Our study also found that postoperative management in the neonatal setting did not improve survival. Despite recommendations on the optimal site of management in tertiary neonatology settings [11]. Mortality was slightly higher 77.7% in neonatal settings or involving pediatric neonatologists versus 73.4% in pediatric surgical resuscitation settings or involving pediatric anesthesiologists in the studies reported by Ndoye and Fall [3,5]. Indeed, this higher neonatal mortality among neonatologists could be explained by a new experience in the management of children undergoing surgery. The perioperative management of operated children was exclusively reserved for anaesthetists and surgeons in our country. Thus, multidisciplinary management including obstetricians, anaesthetists, neonatologists and surgeons performing a concerted management protocol would improve prognosis.

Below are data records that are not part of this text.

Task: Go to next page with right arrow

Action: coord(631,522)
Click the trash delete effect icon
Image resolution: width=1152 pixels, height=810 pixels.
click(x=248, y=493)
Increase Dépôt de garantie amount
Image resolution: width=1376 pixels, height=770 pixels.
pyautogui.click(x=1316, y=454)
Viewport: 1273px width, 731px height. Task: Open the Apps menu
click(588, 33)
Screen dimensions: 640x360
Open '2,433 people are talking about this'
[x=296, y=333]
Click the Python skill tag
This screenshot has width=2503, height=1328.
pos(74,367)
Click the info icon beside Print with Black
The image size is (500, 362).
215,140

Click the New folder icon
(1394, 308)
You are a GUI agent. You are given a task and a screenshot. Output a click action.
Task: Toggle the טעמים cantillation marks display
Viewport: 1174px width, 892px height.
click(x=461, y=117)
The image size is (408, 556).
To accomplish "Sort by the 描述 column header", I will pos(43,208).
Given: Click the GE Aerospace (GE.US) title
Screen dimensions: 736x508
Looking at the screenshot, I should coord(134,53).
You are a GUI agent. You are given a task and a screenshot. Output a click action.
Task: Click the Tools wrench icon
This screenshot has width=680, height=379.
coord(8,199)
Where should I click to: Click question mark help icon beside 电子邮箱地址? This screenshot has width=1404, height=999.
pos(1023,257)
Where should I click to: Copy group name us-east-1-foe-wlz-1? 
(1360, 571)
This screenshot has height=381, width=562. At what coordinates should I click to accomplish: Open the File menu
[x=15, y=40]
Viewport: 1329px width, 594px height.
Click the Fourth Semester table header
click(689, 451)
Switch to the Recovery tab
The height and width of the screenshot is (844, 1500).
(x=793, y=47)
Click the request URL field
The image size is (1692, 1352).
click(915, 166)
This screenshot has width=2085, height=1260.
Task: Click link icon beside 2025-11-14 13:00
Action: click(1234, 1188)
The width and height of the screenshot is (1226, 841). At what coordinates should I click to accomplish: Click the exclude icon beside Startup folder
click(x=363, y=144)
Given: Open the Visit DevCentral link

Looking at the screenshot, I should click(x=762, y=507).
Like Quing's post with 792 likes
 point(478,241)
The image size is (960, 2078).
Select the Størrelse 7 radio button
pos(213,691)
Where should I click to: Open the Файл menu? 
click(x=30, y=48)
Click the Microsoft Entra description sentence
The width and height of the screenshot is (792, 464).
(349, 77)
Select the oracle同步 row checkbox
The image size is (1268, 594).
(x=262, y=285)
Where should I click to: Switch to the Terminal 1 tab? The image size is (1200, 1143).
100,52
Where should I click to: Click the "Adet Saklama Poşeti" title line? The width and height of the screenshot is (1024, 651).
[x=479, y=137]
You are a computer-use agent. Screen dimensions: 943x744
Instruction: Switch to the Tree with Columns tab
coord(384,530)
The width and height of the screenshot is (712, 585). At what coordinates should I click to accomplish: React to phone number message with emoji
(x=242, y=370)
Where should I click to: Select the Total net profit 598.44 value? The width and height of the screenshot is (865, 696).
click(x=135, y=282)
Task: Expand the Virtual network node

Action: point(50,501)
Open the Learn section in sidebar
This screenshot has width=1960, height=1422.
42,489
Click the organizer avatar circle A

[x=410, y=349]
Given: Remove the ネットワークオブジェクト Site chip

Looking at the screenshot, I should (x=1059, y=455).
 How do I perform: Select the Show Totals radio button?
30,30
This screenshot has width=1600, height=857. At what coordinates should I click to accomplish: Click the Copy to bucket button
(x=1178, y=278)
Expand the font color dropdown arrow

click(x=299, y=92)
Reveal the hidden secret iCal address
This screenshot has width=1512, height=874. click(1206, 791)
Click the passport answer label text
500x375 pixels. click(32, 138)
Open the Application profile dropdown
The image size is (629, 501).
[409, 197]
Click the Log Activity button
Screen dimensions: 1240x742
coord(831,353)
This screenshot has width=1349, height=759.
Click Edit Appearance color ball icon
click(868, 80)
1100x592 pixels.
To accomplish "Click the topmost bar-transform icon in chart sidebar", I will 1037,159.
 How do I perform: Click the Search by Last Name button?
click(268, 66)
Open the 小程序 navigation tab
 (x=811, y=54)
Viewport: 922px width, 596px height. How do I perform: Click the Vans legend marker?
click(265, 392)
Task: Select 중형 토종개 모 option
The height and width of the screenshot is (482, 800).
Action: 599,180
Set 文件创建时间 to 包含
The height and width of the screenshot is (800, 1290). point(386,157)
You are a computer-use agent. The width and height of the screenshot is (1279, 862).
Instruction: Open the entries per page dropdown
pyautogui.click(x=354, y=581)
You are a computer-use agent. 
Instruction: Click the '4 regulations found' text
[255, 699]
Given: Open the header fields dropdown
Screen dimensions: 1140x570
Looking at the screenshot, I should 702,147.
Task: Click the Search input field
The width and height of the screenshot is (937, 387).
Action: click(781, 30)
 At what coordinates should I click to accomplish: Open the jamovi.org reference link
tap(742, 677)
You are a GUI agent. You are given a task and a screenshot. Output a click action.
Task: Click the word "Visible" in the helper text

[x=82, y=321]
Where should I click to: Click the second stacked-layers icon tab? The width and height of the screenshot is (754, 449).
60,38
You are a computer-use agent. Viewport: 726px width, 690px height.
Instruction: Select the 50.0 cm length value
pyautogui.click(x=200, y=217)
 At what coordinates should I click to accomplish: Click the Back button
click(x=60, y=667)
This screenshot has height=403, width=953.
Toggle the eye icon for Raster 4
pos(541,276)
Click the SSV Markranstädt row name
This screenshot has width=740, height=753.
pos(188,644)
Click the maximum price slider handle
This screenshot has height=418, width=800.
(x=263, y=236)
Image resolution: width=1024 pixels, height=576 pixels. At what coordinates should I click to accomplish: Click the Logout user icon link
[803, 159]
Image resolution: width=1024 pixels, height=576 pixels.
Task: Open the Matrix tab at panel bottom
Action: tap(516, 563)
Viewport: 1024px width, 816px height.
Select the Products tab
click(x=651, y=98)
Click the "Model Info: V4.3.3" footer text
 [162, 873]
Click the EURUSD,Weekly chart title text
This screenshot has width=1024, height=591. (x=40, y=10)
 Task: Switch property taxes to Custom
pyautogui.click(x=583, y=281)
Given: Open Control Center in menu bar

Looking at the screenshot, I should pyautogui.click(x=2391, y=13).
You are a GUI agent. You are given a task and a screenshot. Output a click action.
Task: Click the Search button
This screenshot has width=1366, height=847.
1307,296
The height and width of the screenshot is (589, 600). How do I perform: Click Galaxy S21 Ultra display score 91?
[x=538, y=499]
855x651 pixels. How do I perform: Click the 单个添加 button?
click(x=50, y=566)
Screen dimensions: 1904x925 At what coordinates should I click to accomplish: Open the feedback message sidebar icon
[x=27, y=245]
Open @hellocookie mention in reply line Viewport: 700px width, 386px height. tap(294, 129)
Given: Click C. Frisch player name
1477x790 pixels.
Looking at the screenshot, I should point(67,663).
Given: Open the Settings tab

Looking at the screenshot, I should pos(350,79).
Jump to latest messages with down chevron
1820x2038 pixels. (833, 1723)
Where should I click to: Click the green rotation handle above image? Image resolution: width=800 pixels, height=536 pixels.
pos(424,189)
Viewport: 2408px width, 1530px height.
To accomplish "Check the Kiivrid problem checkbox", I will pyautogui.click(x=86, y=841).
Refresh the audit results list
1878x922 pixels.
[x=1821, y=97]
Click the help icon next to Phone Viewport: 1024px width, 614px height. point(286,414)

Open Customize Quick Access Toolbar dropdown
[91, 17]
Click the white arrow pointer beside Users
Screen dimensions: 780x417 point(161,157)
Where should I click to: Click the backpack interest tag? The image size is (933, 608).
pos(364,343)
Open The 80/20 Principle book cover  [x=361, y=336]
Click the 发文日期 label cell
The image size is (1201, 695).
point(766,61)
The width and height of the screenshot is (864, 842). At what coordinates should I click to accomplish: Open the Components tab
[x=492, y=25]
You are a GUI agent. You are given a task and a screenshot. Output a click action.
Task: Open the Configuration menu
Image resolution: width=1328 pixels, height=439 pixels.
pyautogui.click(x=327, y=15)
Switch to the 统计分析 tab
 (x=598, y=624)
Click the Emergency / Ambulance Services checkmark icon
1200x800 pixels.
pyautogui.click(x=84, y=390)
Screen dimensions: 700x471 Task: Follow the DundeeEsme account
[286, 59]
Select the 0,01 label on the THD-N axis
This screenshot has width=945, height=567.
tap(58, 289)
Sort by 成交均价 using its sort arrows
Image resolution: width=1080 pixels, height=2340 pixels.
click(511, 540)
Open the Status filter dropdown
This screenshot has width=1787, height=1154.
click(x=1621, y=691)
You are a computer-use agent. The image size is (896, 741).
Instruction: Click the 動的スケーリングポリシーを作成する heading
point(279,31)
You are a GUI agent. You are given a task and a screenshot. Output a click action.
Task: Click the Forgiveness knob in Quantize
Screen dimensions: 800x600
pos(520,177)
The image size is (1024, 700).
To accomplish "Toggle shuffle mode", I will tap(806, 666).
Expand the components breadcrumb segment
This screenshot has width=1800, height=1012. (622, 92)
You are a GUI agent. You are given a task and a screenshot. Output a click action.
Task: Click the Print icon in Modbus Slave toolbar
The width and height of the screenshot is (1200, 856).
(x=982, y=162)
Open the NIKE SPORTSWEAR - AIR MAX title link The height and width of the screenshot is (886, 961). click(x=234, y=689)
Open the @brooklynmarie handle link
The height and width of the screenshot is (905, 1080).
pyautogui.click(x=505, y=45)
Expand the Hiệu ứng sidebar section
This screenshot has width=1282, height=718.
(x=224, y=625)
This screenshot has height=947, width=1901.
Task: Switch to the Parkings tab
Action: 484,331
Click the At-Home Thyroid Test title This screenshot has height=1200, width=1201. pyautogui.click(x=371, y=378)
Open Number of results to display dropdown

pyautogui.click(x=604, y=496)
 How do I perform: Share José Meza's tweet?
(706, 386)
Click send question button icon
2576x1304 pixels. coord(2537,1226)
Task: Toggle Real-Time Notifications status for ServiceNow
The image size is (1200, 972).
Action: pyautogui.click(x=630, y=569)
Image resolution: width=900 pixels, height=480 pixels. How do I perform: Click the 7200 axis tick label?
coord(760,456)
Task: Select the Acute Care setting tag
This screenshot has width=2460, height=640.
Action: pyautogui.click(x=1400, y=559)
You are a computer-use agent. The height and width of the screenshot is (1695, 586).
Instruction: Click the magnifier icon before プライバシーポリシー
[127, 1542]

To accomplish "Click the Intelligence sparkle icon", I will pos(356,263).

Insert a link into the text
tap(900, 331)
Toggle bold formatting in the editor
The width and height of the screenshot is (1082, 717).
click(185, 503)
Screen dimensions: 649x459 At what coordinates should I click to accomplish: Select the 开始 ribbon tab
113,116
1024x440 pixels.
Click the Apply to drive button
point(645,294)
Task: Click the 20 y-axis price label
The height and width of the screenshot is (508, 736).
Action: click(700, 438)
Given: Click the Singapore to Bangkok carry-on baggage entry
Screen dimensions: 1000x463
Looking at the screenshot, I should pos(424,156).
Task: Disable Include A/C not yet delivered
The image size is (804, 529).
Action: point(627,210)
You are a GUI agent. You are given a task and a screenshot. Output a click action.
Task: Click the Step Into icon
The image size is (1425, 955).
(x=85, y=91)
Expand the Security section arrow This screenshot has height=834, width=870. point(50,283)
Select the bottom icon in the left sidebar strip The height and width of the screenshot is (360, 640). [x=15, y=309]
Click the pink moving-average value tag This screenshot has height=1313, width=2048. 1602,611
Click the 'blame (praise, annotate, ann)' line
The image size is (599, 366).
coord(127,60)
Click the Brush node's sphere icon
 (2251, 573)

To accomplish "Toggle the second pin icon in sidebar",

Surgery for esophageal atresia is a surgical digestive emergency where early feeding plays an important role [8,11]. Feeding the newborn is fundamental in that it allows good weight growth and strengthens defence functions against aggression [14]. In the case of esophageal atresia, this food intake will be done as soon as possible either by enteral nutrition through a feeding tube or by parenteral nutrition to support enteral feeding in case of tracheo- esophageal fistula. In our study the unavailability of parenteral solutions for newborns was one of the major obstacles in treatment after surgery. The delay in food intake was particularly long, justified by the impossibility of starting a parenteral nutritional solution adapted to the patient. To increase survival we will also have to seek these food resources and put them into a care program despite their unavailability and high cost to our patients.
Our study has a number of weaknesses related to the retrospective nature, the relatively small number of patients and the lack of precise data on the conditions of transfer of the babies and the real impact of the transfer in the perioperative prognosis. However, the strength of this study lies in the uniformity of therapeutic procedures involving the same neonatologists and anaesthetists. All surgeries were performed by a single surgeon.
Conclusion
Survival of children born with esophageal atresia remains very low despite an improved prognosis over the past decade in our country. The mortality of these newborns continues to be a factor in Senegal's neonatal mortality score of 19/oo [HDS 2019]. The need for a multidisciplinary approach involving all the partners and authors of perinatal care is paramount to save these children who hardly ever die of this condition under other skies.